ACTING BIO:
Nathaniel has worked extensively in film, theatre and television. His first film role after graduating from NIDA in 1999 was in Tony Ayres’ Walking on Water for which he received the Australian Film Institute (AFI) Award in 2002 for Best Actor in a Supporting Role. In 2004 Nathaniel was again nominated for an AFI Award for his role in Cate Shortland’s Somersault. His other film credits include roles in Neil Armfield’s Candy, as well as The Rage in Lake Placid and The Final Winter. Nathaniel’s roles in theatre include The Effect (MTC), A Streetcar Named Desire (Black Swan Theatre Company), The One Day of the Year and The Secret River (STC) directed by Neil Armfield, for which he received a Helpmann Award nomination for Best Actor for his portrayal of William Thornhill. Included in Nathaniel’s numerous television credits are Anzac Girls, Puberty Blues, Parer’s War, Old School, Bikie Wars, Wild Boys, Underbelly, East West 101, Rain Shadow, All Saints, City Homicide, Killing Time, Satisfaction and Always Greener. He has just signed on for the upcoming feature, The Nightingale, directed by Jennifer Kent.
VOICE BIO:
Pick up a stone, hold it in your hand. Squeeze tight and feel the small pleasure given by its rough exterior. Run your bare feet over heavy woollen carpet. Let your fingers travel up and down across the colours of a hand- stitched tapestry.
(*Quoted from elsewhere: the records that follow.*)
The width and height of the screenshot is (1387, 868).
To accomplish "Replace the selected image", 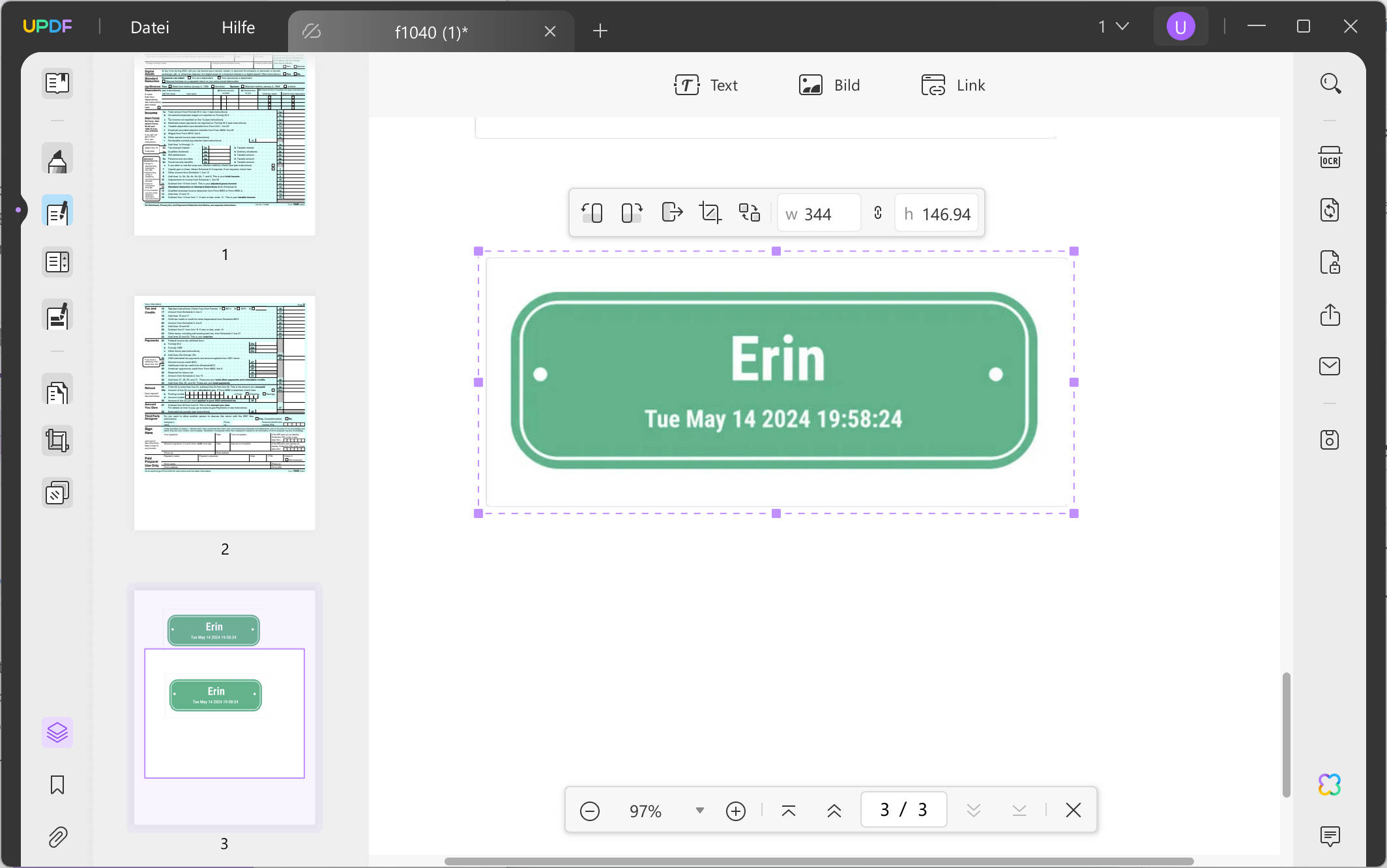I will coord(749,213).
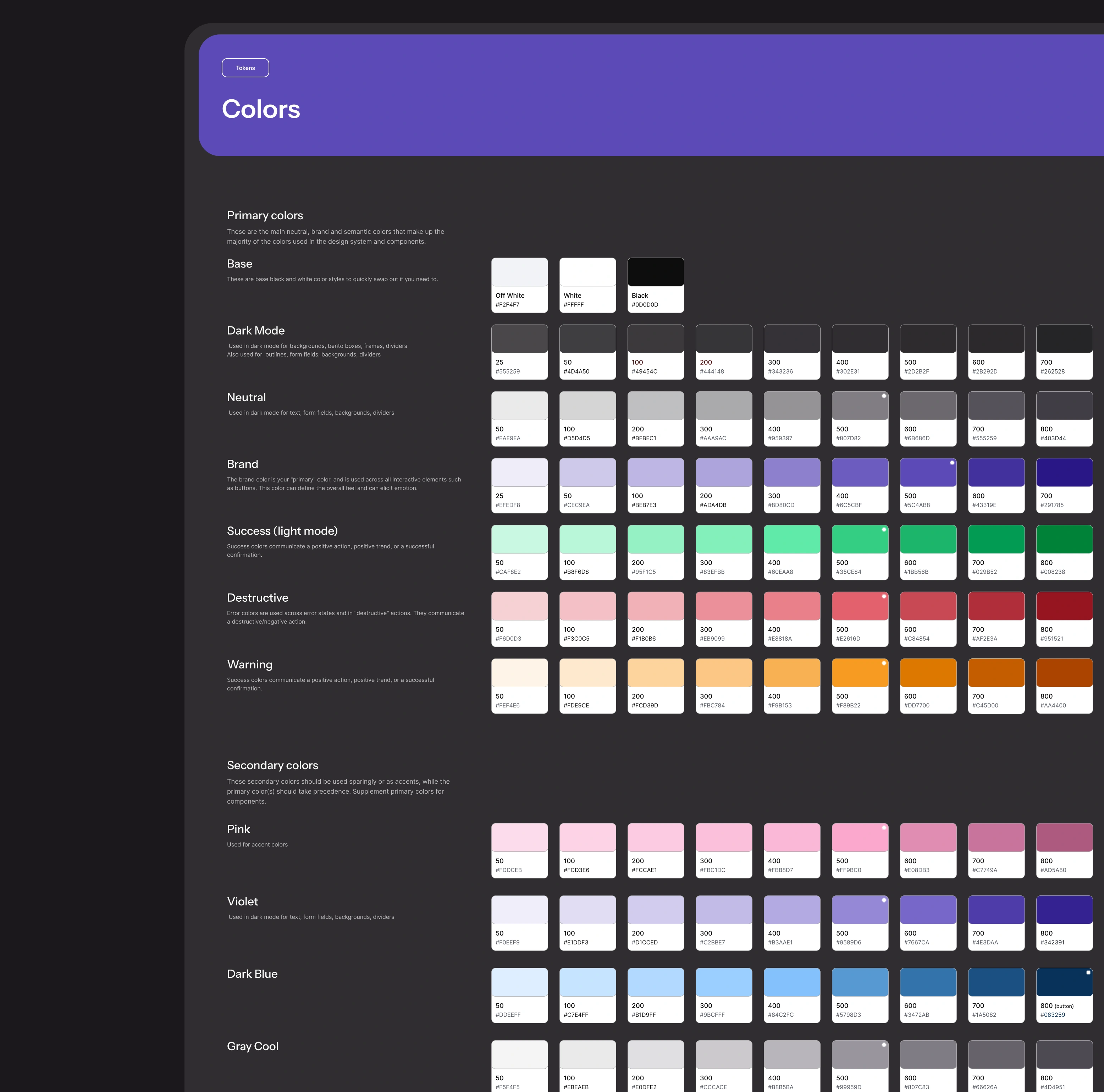Select the Black #0D0D0D base swatch
The width and height of the screenshot is (1104, 1092).
point(656,285)
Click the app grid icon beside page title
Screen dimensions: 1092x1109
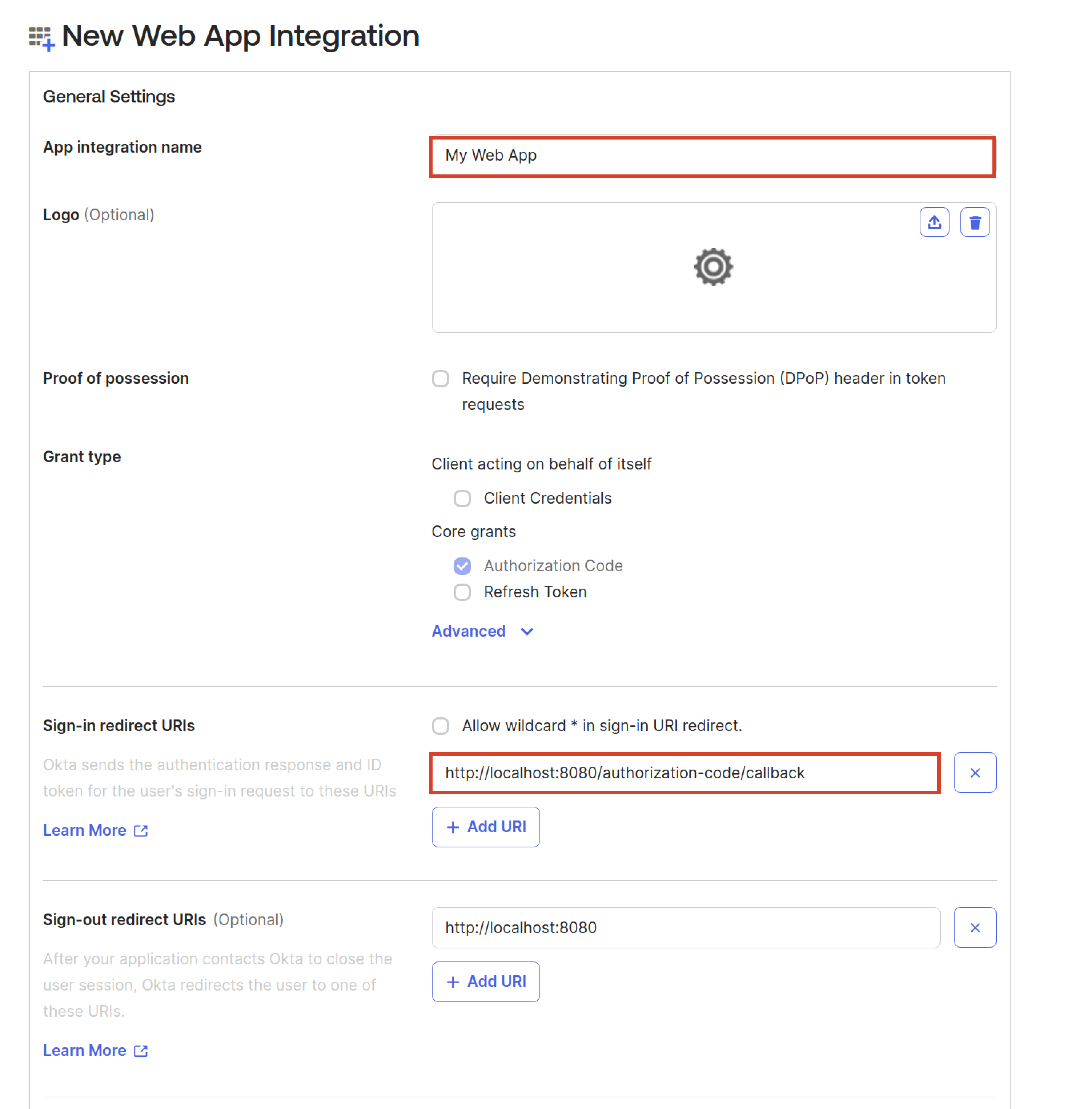pyautogui.click(x=41, y=38)
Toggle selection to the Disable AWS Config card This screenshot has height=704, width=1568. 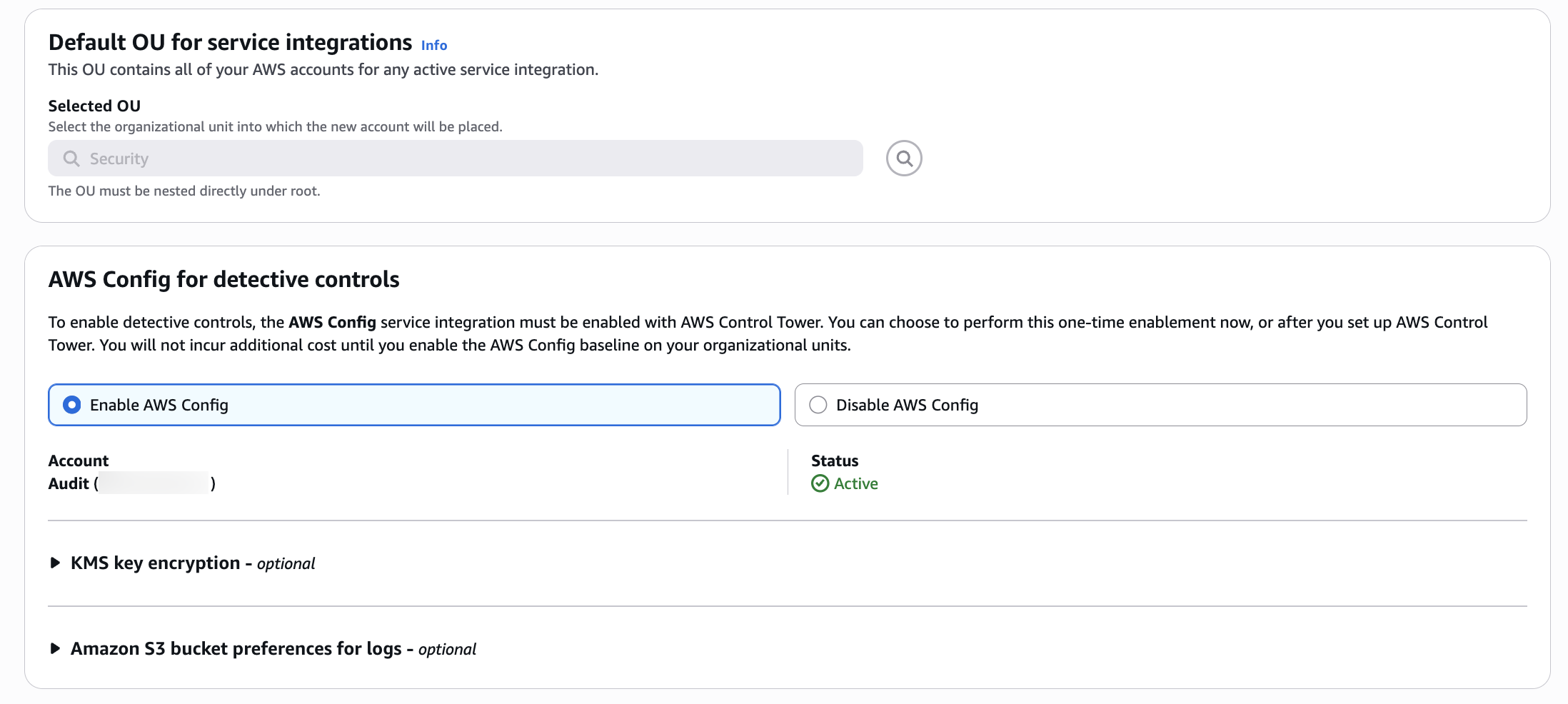coord(1160,404)
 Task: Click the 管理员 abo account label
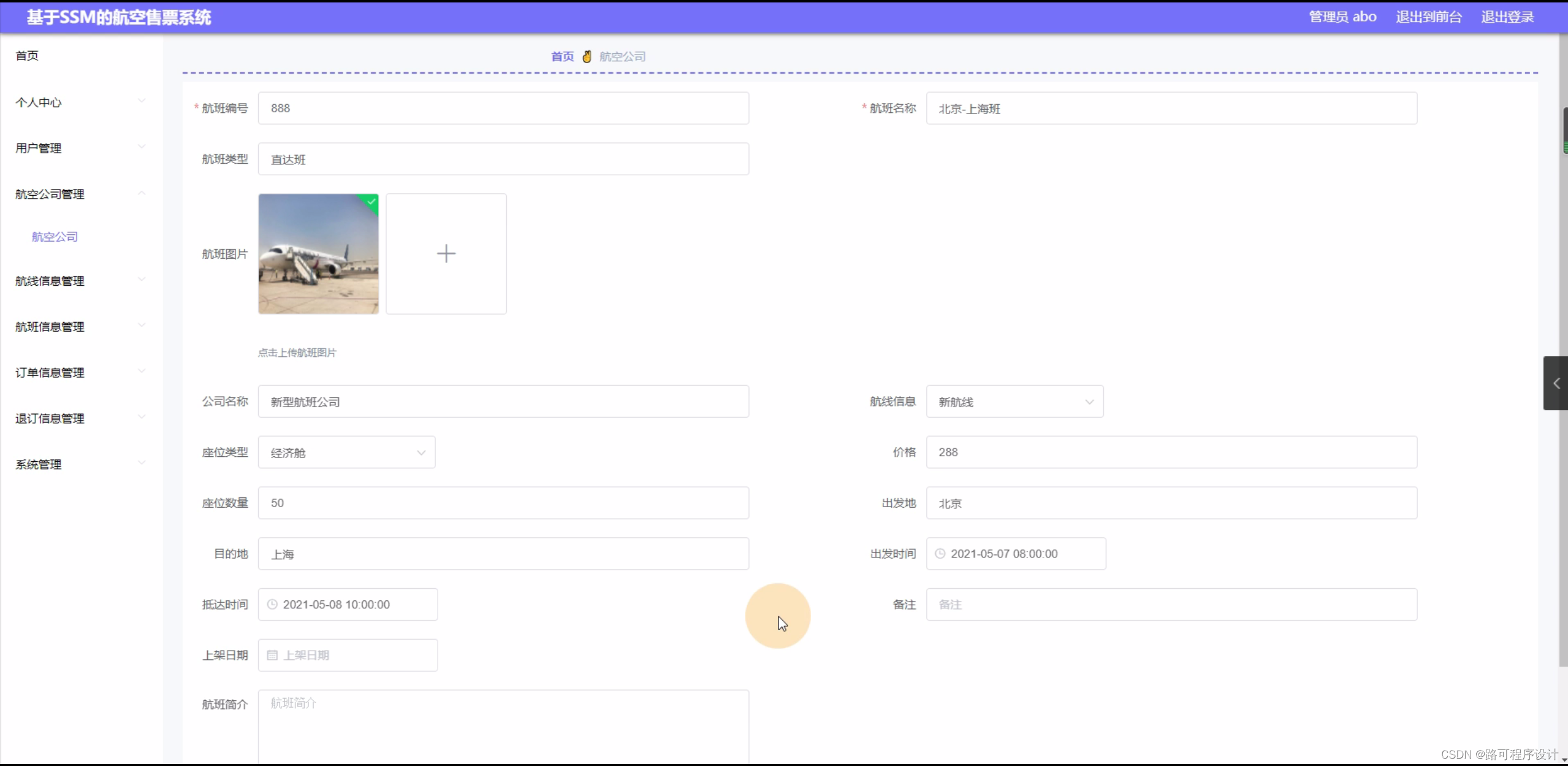point(1342,17)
Each of these examples holds our brain’s attention because imperfections are more interesting. We are drawn closer to see what makes the bumps or crevices or cracks.
Nat Dean’s listenability and his engaging delivery is just like this. He’s not laminex smooth. We are drawn closer to his voice because there’s a little bit of glistening quartz in the stone, an undiscovered colour in the wool and there’s an exciting rise and fall in the hand-stitched stories he narrates.
Nat Dean’s experience covers TV, stage, film and countless elements of voice work. He has been both main attraction and support player. All this work has had his voice working hard. It’s blacksmith hardened and fired to take on roles and rhythms of any script that comes his way. And they certainly have. Advertisers have come to realise men today don’t want to be ‘too smooth’ but an interesting gravel mixture of rough, honest, sensitive and technically connected. That’s why the digital perfection of cameras , cars and compters use Nat because they still want to sound easy to use and ready to be enjoyed in the hands of the less than totally confident.
If you have the words, Nat will bring today’s modern man to your script. It’s his faults that make it flawless.